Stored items
━━━

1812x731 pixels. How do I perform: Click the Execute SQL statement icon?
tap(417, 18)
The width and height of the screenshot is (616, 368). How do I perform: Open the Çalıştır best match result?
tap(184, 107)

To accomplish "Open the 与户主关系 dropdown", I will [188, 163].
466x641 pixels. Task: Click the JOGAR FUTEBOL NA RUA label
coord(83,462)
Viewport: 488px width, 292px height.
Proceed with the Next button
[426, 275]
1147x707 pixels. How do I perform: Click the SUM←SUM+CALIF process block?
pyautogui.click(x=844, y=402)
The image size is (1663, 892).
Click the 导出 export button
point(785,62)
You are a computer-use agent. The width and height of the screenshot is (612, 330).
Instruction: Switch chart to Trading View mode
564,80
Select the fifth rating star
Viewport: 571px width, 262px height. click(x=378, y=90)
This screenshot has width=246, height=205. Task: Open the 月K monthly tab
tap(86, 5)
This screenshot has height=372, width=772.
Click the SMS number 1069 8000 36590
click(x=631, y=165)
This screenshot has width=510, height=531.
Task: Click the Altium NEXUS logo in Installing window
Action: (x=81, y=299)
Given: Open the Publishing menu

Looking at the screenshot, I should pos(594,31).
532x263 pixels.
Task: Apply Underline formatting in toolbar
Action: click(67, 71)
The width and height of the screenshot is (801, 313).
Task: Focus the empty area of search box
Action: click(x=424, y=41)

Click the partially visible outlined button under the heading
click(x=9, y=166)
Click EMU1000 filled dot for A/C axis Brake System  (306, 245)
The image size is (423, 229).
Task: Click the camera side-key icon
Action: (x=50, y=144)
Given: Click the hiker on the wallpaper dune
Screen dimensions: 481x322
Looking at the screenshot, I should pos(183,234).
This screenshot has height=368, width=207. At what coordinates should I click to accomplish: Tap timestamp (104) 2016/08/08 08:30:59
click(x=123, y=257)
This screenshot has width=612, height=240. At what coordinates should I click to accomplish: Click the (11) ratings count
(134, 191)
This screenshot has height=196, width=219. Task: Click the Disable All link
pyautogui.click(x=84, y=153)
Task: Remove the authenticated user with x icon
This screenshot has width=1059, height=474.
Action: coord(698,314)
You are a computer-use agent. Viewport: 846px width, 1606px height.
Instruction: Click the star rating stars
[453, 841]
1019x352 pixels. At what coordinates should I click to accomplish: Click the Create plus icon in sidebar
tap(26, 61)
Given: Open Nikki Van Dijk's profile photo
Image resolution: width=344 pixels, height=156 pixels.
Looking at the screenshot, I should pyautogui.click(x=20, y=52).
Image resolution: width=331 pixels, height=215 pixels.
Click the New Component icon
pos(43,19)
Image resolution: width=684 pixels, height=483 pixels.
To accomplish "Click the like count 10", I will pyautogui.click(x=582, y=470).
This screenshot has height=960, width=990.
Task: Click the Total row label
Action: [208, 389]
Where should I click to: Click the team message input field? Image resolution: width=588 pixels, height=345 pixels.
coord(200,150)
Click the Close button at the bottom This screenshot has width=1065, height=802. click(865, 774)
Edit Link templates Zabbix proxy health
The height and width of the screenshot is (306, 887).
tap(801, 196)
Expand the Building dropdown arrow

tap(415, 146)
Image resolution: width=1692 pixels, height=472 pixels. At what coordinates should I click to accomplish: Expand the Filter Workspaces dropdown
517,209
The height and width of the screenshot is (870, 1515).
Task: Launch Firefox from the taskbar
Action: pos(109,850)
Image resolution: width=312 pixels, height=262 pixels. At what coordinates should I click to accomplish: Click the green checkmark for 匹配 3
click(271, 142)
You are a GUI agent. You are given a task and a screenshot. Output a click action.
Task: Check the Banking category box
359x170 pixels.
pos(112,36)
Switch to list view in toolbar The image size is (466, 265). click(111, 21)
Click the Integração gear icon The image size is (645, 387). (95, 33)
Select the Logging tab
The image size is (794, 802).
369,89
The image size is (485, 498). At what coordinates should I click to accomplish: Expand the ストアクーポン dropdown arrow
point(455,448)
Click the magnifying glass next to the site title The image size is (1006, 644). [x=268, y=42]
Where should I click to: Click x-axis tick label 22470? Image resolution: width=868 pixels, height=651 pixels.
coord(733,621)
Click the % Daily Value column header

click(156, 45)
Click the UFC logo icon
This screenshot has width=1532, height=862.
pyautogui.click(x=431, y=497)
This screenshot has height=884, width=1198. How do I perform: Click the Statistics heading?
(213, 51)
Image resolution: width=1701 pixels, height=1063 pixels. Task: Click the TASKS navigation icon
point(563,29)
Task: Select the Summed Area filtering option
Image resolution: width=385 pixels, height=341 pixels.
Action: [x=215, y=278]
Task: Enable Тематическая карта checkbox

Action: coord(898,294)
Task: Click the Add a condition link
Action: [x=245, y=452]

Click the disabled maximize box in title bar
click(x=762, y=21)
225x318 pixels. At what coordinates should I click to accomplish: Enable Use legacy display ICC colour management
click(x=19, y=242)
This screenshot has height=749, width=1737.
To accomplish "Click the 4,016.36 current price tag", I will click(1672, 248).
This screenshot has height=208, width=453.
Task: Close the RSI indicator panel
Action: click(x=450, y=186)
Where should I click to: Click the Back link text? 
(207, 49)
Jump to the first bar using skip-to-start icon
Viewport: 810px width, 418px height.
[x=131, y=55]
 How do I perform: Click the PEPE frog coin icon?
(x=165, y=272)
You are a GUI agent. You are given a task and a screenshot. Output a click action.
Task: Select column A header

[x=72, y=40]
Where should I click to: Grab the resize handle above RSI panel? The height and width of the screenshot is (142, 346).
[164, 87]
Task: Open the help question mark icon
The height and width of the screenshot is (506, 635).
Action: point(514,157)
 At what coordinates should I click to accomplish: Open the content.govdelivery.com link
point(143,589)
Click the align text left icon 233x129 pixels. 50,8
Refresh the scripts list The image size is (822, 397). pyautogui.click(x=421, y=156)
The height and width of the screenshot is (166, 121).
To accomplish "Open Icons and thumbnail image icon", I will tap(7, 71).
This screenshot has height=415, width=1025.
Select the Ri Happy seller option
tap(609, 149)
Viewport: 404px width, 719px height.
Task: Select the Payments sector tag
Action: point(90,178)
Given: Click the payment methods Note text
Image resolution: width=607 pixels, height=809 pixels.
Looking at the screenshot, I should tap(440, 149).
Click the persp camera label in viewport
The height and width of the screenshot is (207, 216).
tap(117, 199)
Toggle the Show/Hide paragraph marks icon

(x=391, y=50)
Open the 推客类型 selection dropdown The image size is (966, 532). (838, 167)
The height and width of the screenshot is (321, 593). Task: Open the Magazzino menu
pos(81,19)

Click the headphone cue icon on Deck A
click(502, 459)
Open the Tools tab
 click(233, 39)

━━━

**Assignment:** Please make an exact copy of the lines above from the line with "Select the Ri Happy seller option" through the line with "Open the 推客类型", both ends included.

**Exercise result:**
Select the Ri Happy seller option
tap(609, 149)
Viewport: 404px width, 719px height.
Task: Select the Payments sector tag
Action: point(90,178)
Given: Click the payment methods Note text
Image resolution: width=607 pixels, height=809 pixels.
Looking at the screenshot, I should tap(440, 149).
Click the persp camera label in viewport
The height and width of the screenshot is (207, 216).
tap(117, 199)
Toggle the Show/Hide paragraph marks icon

(x=391, y=50)
Open the 推客类型 selection dropdown The image size is (966, 532). (838, 167)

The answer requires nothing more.